Excerpt =

== == ==

# [Wet Thumb Forum]-AGA 6th Annual Int'l Aquascaping Contest



## shieber (Jan 23, 2004)

The Aquatic Gardener's Association Sixth

*Annual International Aquascaping Contest*

is opening in just FOUR days (today is May 27)! The webpage for 2005 entries well be ready June 1.

So, get some fresh alkalines for the camera, clean the glass front, back and sides, remove the filter tubes and burping clam, and start snapping the shutter.

Not ready for picture taking yet? There's still plenty of time for planning, planting, pruning, dosing, doctoring, hosing and posing before the closing date for entries -- rumor has it that the closing date will be sometime date in early September.

Have plants, have fun,
Scott H


----------



## shieber (Jan 23, 2004)

Btw, you can view all the prior years' entries here:

http://showcase.aquatic-gardeners.org/


----------



## Robert Hudson (Feb 5, 2004)

Man, has it really been six years! Time sure flies...

Thanks Scott


----------



## shieber (Jan 23, 2004)

*We proudly announce the June 1st, 2005 opening of The Sixth Aquatic Gardeners Association Annual Aquascaping Contest.*
Intended for all aquatic gardeners, we welcome the casual aquarist and the dedicated artist, the novice and the veteran. Winners have included both experts and novices!
It's a great way to experience a variety of designs and techniques and share the pleasures of aquatic gardening.

== == ==

Task 1 = For the aquascaping contest thread, say whether each statement agrees with it: (a) entries from earlier years can be viewed online; (b) the contest is meant only for expert aquarists; (c) the contest being announced is the sixth one. Answer yes or no for each and quote the words from the thread that decide it.
Task 2 = Carry on writing the aquascaping contest thread, starting after its last sentence.
The data after this point comes from a separate, unrelated source.

Available data =
== == ==

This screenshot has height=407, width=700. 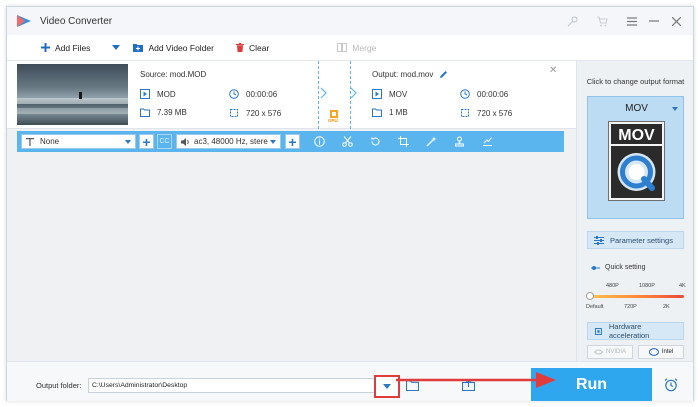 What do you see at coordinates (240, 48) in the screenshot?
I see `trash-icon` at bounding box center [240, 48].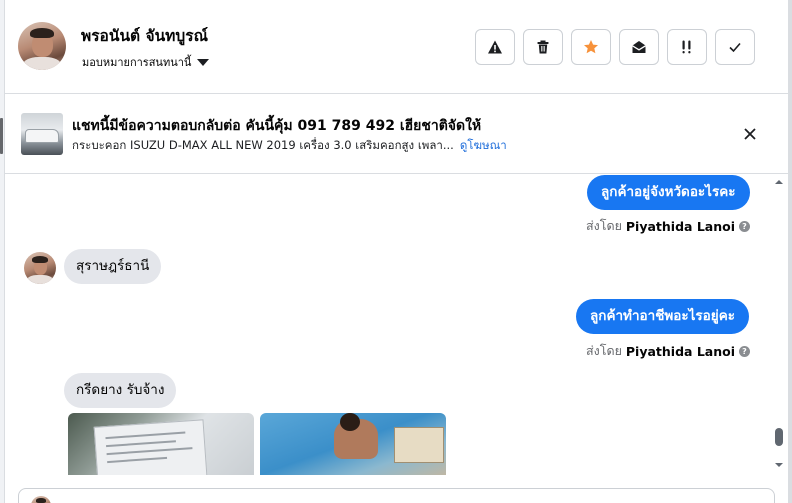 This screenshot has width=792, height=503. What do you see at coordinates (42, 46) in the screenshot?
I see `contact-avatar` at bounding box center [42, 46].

== == ==

Written answer 1 =
(a) Yes: "Btw, you can view all the prior years' entries here:"
(b) No: "we welcome the casual aquarist and the dedicated artist, the novice and the veteran."
(c) Yes: "The Sixth Aquatic Gardeners Association Annual Aquascaping Contest"

Written answer 2 =
You have worked so hard on your aquatic gardens; why not share them with other aquatic gardeners and artists from around the world? 
And it is easier than ever to enter; this year it can all be done on-line!
Start sprucing up the tanks and get your entries in before the September 15, 2005, closing date.
As of June 1, you can find all the info (General facts, Registration, FAQs, Guidelines, Press Kits & Logos) all by going to this site:
http://showcase.aquatic-gardeners.org
Good luck to all of you,

Have plants, have friends, have fun,
Scott H.


----------



## shieber (Jan 23, 2004)

Some folks have been asking if they have to provide all the materials for an entry all at once. The answer is, once you have registered for the contest, you can come back and add to material, edit descriptions, re-upload pics, a so on.

Good luck,
Scott H.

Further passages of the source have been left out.